Nearly a quarter of young readers are willing to pay for news, according to a new survey by WAN-IFRA’s Elizabeth Benítez.
The survey, which had 355 participants between 18 and 34 years old from Europe, the US and Mexico found that 23.4% are ready to pay for news and are willing to spend up to €6 per month.
Four determinants influence willingness to subscribe
27.9% of the respondents said they are not ready to pay for an online news subscription. The rest of the sample were neutral. They are open to paying “perhaps at some point, for example, when their income level increases and pricing becomes less of an issue,” writes Benitez.
The findings suggest that although “young readers are still the least willing to pay for digital news subscriptions, they do recognise the value-add in these paid offers,” she adds.
“A lower subscription price has a positive effect to increase the young readers’ customer base and that they are excellent targets for premium offerings, such as access to more advanced visualisations, better search functions, or early access to content.”
Four determinants influence their willingness to pay: price, new engaging formats, value, and content.Elizabeth Benítez, Event and Marketing Manager, WAN-IFRA
“Hence, finding the right pricing and model is crucial for news organisations,” she suggests. “As digital reader revenue is becoming a primary financial source, and younger users will become their main customers in the next years.”
Students’ offers, heavily discounted rates, or short cancellation periods are some strategies that publishers can use to motivate young readers to start paying for news.
Once they are onboard, content can be delivered in multiple formats i.e. video, podcasts, interactive materials to increase engagement and build loyalty.
“While content is essential to engage young readers, the most critical factor is how it is presented,” Benítez explains. “The formats must be attractive to a mobile-native audience, such as Millennials and Gen Z’ers.”
The Washington Post is already experimenting with V.R., interactive chatbots, and messaging options. Other publishers have also taken readers on 360-degree experience journeys to other planets, travel destinations, and presidential candidate rallies and debates.Elizabeth Benítez, Event and Marketing Manager, WAN-IFRA
“Young readers want news offers that provide high-quality, meaningful, and trustworthy content, but above all, they expect it to be useful and interesting for them,” she says.
Readers can pay even if information is available for free
Although young readers are inclined to pay less for news (€6) compared to the average monthly subscription price (€14.09) across six European countries and the United States, the study found a correlation between price and news value.
“People often use price as an indicator of product quality. They may think, “the higher the price, the higher the quality,”” writes Benítez. Which means that readers may be willing to pay for content they perceive to be of high quality even if similar information is available for free.
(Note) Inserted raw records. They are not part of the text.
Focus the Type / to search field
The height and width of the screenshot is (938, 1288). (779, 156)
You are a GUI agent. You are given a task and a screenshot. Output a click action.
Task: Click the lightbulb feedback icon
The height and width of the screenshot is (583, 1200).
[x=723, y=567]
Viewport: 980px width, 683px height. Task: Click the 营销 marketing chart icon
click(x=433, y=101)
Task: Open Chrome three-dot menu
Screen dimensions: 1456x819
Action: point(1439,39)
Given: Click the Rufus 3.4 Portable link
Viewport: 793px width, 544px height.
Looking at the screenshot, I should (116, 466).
This was amply demonstrated in 2020, when many publishers recorded remarkable growth in subscription despite lifting paywall from crucial content.
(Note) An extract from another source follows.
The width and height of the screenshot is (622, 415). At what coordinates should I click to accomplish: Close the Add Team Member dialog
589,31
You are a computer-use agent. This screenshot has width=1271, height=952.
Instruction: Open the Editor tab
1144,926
“Achieve a strong value proposition”
The Atlantic added 100,000 subscribers in two months (over 300,000 in a year). Jeffrey Goldberg, Editor-in-chief of the magazine, attributes the success to their commitment to high quality journalism.
I’ve been arguing for a long time that we will be saved as an institution by bearing down on quality, quality, quality. Just do the most deeply reported, beautifully written, carefully edited, fact-checked, copyedited, and beautifully designed stories — and the reader will come. They want to be supportive and they want access. And it turns out to be true. Thank God for it.Jeffrey Goldberg, Editor-in-chief, The Atlantic
What’s even more encouraging is that people who subscribed during the Covid-19 have held on, easing many publishers’ fears around subscription fatigue.
“You hear a lot about subscription fatigue and cancel culture, but publishers are doing a good job retaining who they have,” Rob Ristagno, CEO, The Sterling Woods Group told Digiday in September.
“News organisations can achieve a strong value proposition by clearly defining what their core competence is,” suggests Benítez.
“While focusing on being profitable, publishers should not forget that their goal and core competence is to create great journalism. If users consider the offer valuable, they might be more likely to become subscribers,” she concludes.